Aanpassing vakantiewetgeving naar aanleiding van jurisprudentie Europees Hof van Justitie
Op grond van de wet bouwt een werknemer jaarlijks minimaal viermaal de overeengekomen arbeidsuren per week aan vakantie op. Bij een voltijds dienstverband zijn dat minimaal 20 vakantiedagen per jaar. Voor een volledig arbeidsongeschikte werknemer geldt echter een afwijkende regel. Deze werknemer bouwt op grond van de wet alleen vakantie op over de laatste zes maanden van de arbeidsongeschiktheid.
Naar aanleiding van jurisprudentie van het Europees Hof van Justitie heeft de ministerraad op 18 juni 2010 ingestemd met een wetsvoorstel om de wetgeving voor vakantie en verlof aan te passen. Langdurig zieke werknemers krijgen voortaan recht op hetzelfde aantal vakantiedagen als niet-zieke werknemers.
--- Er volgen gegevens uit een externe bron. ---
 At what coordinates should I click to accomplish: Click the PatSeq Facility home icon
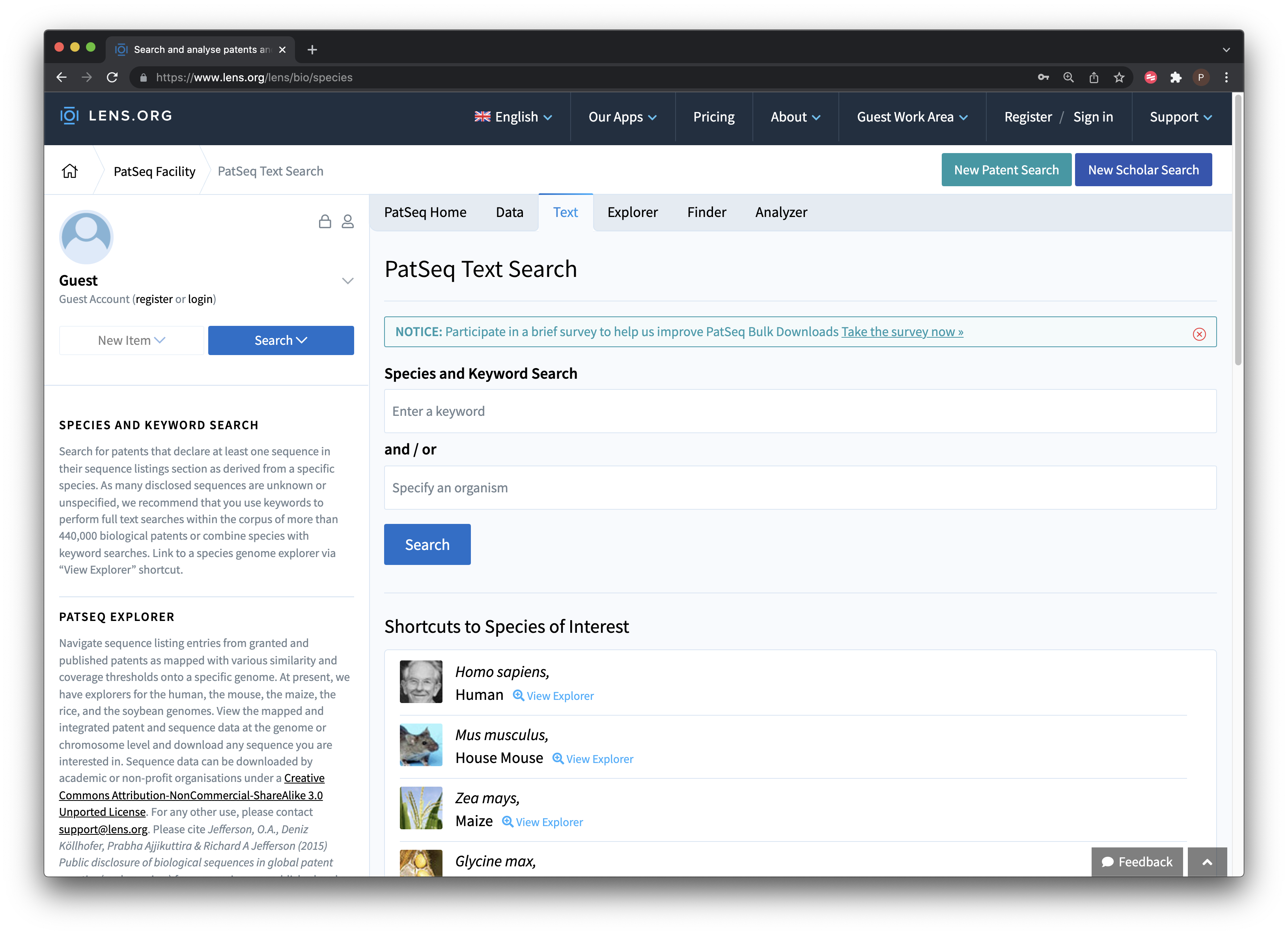pos(71,170)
Om zogenaamde verlofstuwmeren tegen te gaan regelt het wetsvoorstel daarnaast dat werknemers in de toekomst de wettelijke vakantiedagen binnen anderhalf jaar moeten opnemen. Het te lang uitstellen van vakantie kan de veiligheid en gezondheid in gevaar brengen. Bovenwettelijke vakantiedagen vallen buiten de regeling. De termijn geldt niet voor werknemers die redelijkerwijs niet in staat zijn geweest vakantie op te nemen. Verder kunnen werkgever en werknemer in onderling overleg de termijn van anderhalf jaar verlengen.
Het wetsvoorstel wordt nu voor advies naar de Raad van State doorgestuurd. Wij houden u op de hoogte.